[Pixel coordinate grounding data]
⟨

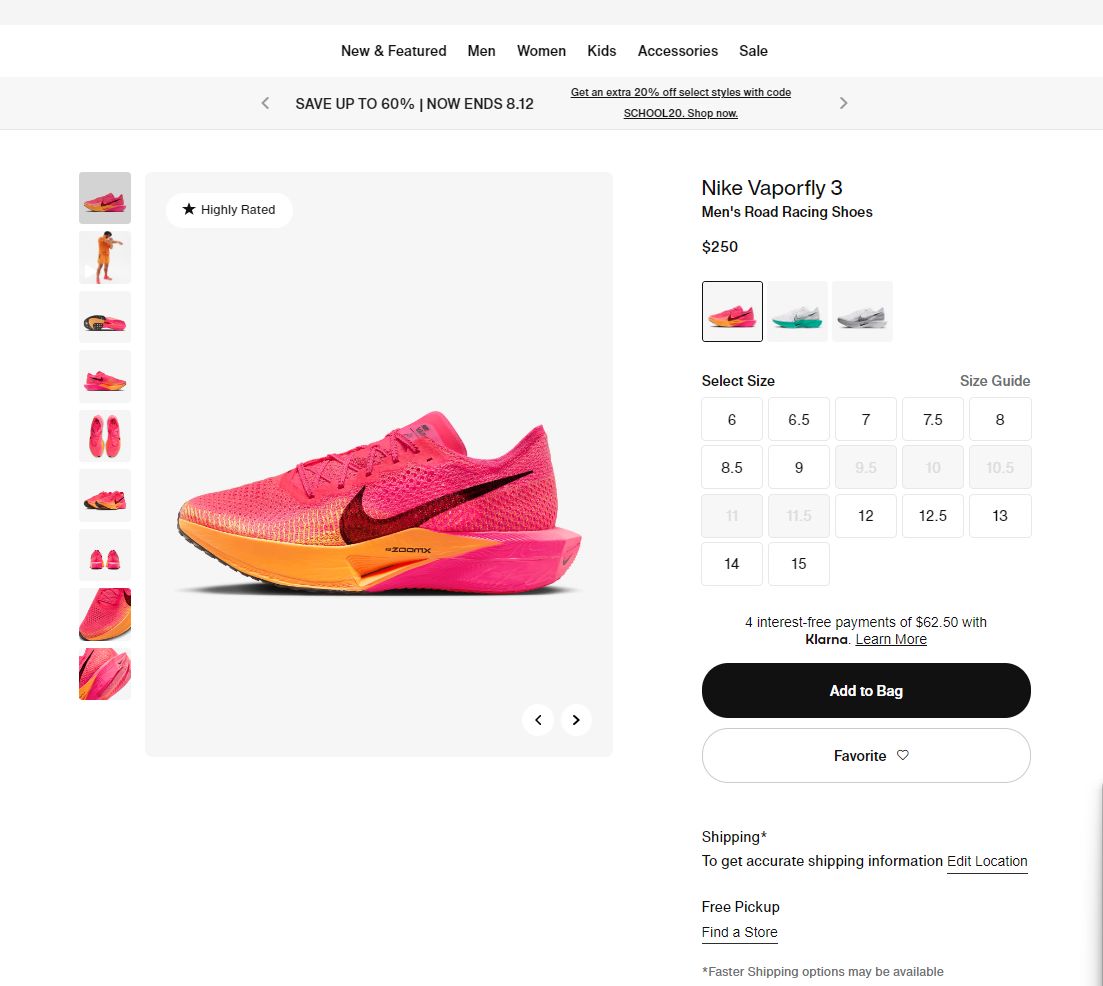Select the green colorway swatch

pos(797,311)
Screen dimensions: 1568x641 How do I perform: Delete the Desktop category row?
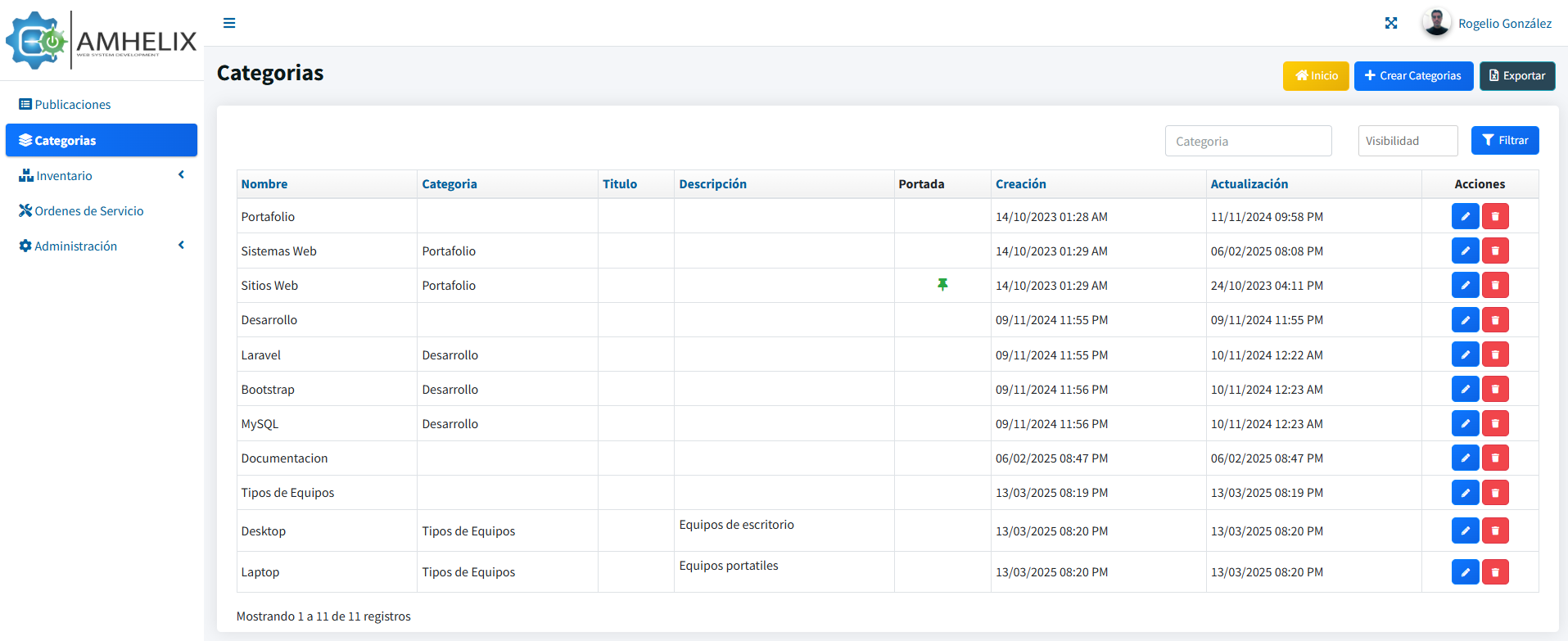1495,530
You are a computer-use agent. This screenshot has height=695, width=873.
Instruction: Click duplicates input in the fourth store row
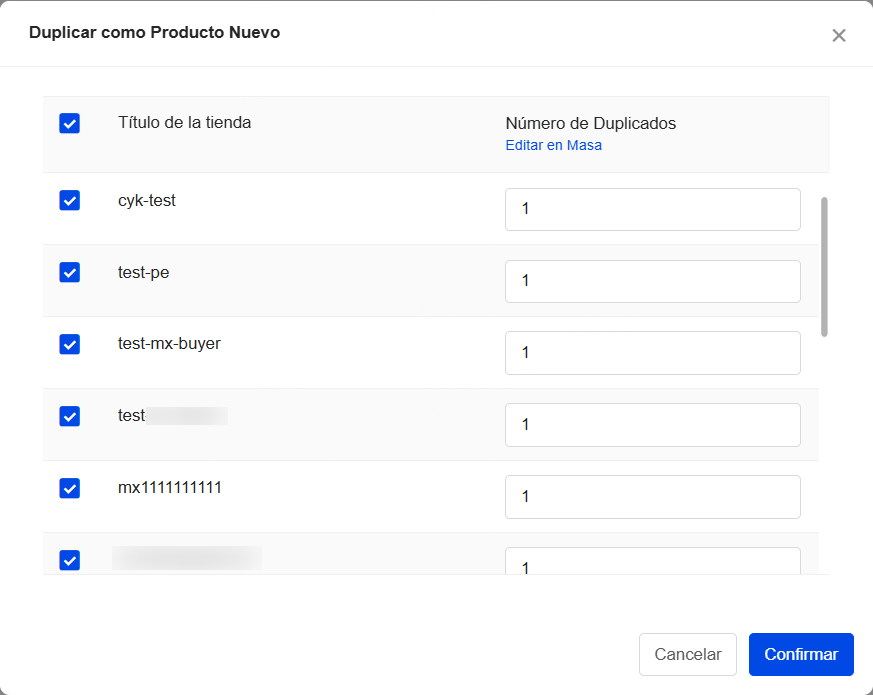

⟩

Write out again only the lines from the line that contains "Screen dimensions: 1568x641" through the last line of the records, both ends included, without any of the pictures.

RESULT |
Screen dimensions: 1568x641 How do I perform: Delete the Desktop category row?
1495,530
You are a computer-use agent. This screenshot has height=695, width=873.
Instruction: Click duplicates input in the fourth store row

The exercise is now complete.